内視鏡検査ではAIシステムを導入されているそうですね。
内視鏡検査ではAIがリアルタイムで病変を判定する先進のシステムを採用し、私とAIの二段構えで早期発見につなげます。カメラの径がとても細いので、経鼻での検査にも利用できます。また鎮痛剤を使えば、半分眠ったような状態で検査を受けていただけるので、痛みや不安は大幅に軽減されるでしょう。頻度としては、男女ともに40歳を過ぎたら2~3年に1度は大腸の内視鏡検査を受けるのがお勧めです。2022年のデータでは、国内のがんで死亡した人のうち大腸がんで亡くなった人の数は、女性は1位、男性2位と、非常に怖い病気です。一方、ポリープを切除することで、生涯で大腸がんになる可能性を減らすことが望めるため定期検診のメリットは大きいです。胃と大腸の内視鏡検査を同日に行うことも可能なので、時短につながっています。忙しくて時間が取りづらい方もぜひご相談ください。
痔の日帰り手術も行っていると聞いています。
私は日本大腸肛門病学会大腸肛門病専門医の資格を持ち、肛門の手術も得意としています。トイレでお尻から血が出ていて、不安になった経験がある人も多いのではないでしょうか。当院では、出血の原因が痔であっても大腸であっても専門的な知見から診察することができます。診察の上で痔であった場合は日帰り手術が可能です。痔の種類や治療法はさまざまですが、一例として痔核(イボ痔)の日帰り手術は、主に切らずに注射を打つALTA療法という方法で行っています。メスを入れないので、痛みも心身への負担にも配慮しているのが特徴ですね。処置の時間は10分程度で、準備から術後の休憩まで含めてもトータル1時間から1時間半程度で終わり、そのままご帰宅いただくことができます。
「真っすぐ目を見てにっこりと」で信頼関係を築く
患者さんと接する時に大事にしていることはなんでしょうか。
患者さんの目を見てお話しすることを大事にしています。医師がカルテばかり見ていると、患者さんとしては目も合わせてもらえていないと感じ、不安になると思います。カルテを見たり書いたりも大切ですが、やはり患者さんの目を見て悩みや状態に向き合うことがその方の安心感にも、病気の発見にもつながると考えています。ありがたいことに話しやすいと言ってもらえることが多いです。以前働いていた病院は大阪にありましたが、その時に診ていた患者さんがわざわざ当院を受診されることもあり、とてもうれしいですね。手術をした後もずっと関係が続き、ともに人生を歩めることが私の喜びです。
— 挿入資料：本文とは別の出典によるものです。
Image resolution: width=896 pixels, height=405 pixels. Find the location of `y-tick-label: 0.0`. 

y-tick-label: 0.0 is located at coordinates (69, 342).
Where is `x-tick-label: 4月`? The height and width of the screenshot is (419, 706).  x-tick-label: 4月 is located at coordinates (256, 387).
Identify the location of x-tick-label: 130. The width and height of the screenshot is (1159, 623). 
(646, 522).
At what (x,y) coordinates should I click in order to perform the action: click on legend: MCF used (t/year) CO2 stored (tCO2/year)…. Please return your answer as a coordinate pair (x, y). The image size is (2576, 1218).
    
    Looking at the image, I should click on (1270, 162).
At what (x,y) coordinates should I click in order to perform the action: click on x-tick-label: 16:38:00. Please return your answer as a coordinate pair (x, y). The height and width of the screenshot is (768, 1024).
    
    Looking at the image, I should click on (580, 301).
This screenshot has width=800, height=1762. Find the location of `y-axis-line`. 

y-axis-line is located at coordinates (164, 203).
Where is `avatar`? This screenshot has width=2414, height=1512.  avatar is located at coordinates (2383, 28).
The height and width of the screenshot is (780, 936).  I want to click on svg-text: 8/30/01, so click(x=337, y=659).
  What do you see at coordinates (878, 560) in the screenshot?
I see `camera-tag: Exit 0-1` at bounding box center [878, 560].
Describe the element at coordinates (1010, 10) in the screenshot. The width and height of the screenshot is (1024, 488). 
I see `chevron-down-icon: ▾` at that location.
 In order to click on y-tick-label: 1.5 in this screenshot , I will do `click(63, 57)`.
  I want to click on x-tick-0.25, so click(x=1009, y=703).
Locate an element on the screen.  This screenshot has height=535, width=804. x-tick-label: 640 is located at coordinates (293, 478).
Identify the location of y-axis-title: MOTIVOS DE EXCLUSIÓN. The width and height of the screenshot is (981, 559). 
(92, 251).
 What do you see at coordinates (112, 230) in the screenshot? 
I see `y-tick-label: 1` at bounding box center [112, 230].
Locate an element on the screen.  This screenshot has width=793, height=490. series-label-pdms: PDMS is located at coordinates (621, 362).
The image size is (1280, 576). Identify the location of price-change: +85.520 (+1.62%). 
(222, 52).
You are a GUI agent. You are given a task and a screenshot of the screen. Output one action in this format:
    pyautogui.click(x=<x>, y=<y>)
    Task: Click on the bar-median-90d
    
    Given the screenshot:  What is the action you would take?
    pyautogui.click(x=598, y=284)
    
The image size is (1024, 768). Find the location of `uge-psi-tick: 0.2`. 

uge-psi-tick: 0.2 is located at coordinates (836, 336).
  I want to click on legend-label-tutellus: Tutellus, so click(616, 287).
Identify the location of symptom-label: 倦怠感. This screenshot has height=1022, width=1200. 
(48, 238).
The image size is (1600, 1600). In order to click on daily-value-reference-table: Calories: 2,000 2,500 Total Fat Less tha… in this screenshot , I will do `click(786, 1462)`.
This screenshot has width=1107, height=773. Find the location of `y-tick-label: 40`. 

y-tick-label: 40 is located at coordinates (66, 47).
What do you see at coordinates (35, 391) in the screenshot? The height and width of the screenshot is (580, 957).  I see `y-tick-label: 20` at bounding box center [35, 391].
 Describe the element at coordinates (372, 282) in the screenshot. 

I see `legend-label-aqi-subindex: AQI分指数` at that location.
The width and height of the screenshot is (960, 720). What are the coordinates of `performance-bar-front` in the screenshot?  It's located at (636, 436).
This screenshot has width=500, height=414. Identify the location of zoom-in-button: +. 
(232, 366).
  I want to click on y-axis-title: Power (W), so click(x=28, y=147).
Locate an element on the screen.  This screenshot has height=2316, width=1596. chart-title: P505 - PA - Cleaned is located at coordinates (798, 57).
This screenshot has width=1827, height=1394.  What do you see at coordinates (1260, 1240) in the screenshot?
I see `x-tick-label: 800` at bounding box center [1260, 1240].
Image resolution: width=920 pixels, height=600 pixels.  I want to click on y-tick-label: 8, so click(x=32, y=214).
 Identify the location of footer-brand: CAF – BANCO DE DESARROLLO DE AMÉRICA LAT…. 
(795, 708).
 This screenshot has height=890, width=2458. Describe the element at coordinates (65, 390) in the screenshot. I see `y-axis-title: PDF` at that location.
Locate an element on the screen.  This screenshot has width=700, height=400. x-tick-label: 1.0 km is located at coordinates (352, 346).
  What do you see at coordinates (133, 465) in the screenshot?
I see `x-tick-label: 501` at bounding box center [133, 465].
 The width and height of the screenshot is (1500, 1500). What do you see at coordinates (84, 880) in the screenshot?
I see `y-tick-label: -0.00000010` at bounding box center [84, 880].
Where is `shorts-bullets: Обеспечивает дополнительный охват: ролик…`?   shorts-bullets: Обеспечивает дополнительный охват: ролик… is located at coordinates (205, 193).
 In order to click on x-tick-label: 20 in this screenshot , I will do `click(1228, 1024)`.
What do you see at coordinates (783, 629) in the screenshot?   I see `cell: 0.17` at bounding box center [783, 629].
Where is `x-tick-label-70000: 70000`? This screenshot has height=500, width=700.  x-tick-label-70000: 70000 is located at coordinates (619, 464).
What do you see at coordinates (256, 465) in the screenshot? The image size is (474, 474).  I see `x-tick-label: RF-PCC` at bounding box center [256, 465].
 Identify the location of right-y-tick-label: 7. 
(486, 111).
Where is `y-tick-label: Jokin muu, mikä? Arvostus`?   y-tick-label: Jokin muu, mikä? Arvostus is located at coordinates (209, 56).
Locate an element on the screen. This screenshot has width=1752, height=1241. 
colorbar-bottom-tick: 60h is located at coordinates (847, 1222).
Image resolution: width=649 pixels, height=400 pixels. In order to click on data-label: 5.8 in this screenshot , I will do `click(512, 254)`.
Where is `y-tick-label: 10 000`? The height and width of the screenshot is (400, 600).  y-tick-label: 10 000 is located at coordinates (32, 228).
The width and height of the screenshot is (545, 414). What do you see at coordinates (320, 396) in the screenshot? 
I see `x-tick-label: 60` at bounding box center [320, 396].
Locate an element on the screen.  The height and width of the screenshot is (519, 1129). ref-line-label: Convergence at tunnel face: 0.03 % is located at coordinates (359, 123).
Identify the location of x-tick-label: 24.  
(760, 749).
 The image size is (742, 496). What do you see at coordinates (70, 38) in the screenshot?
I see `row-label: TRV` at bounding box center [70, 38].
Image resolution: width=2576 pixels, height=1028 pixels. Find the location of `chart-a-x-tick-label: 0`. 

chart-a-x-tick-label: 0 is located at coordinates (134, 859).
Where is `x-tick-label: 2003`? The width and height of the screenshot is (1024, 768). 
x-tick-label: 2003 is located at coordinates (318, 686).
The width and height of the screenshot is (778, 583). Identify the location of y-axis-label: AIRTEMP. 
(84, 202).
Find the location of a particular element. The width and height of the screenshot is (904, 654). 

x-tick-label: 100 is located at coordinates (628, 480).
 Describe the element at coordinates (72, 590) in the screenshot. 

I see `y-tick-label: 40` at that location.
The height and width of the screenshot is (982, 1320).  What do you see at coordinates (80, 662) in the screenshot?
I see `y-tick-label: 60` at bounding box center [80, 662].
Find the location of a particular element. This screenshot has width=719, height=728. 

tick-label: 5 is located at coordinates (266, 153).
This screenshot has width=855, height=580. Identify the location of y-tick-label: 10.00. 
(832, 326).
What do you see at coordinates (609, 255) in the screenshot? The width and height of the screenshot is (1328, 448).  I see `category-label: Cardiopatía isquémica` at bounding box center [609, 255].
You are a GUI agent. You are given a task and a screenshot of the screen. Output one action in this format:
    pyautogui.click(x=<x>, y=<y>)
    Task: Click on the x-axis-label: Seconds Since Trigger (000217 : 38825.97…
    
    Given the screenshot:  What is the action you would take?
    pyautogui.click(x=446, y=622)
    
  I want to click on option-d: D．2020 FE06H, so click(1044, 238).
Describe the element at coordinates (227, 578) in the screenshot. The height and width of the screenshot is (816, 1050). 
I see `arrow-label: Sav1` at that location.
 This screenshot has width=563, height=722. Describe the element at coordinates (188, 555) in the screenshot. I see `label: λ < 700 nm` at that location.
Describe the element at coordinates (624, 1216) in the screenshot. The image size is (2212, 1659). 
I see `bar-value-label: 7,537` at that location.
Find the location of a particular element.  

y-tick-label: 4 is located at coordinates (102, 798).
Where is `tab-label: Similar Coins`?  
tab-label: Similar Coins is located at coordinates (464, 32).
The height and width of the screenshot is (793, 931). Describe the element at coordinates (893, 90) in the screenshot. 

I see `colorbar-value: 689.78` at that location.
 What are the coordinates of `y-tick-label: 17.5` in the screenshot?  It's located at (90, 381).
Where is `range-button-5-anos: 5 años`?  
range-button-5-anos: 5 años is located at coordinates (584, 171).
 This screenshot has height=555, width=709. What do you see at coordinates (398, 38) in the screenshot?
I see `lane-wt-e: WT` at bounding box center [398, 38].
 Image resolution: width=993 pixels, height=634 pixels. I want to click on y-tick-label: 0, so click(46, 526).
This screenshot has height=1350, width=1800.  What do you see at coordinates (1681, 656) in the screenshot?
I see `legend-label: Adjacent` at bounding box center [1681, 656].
快活な笑顔の秘訣が気になります。休日の過ごし方やリフレッシュ法を教えてください。
私は子どもが4人いて、妻は現役のビジネスパーソンです。妻は国内外に出張に行くことも多く忙しい日々を送っていますので、家事育児ともに分担しながら生活しています。そのため、休日はなるべく家族の時間を大切に過ごしていますね。趣味は中学生の頃から続けているテニスで、今も仕事終わりに週3回ほどナイトゲームをしています。ハードな内容で体を鍛えながら、汗を流すことがリフレッシュになっているのかも。それに、確かに若い頃は思い悩むこともありましたが、最近は患者さんと接していること自体が楽しくて、あまり疲れを感じません。生活も趣味も仕事も疲れ知らずで、全力で楽しむことができています。
今後の展望と読者へのメッセージをお願いします。
開業したばかりですから、地域の方々と信頼関係を築いていくことが大事だと思っています。患者さんとは長くお付き合いを続けたいので、今後は訪問診療も実現したいと構想を練っています。この地域には高齢者が多く、車を運転できなくなると通院が難しくなってしまうケースが想定されます。そのため、こちらから患者さんのもとへ伺うことができたらと思っているのです。外科の医師としての経験を生かして、幅広い疾患に対応していますので、どんなに些細なことでもお気軽にご相談ください。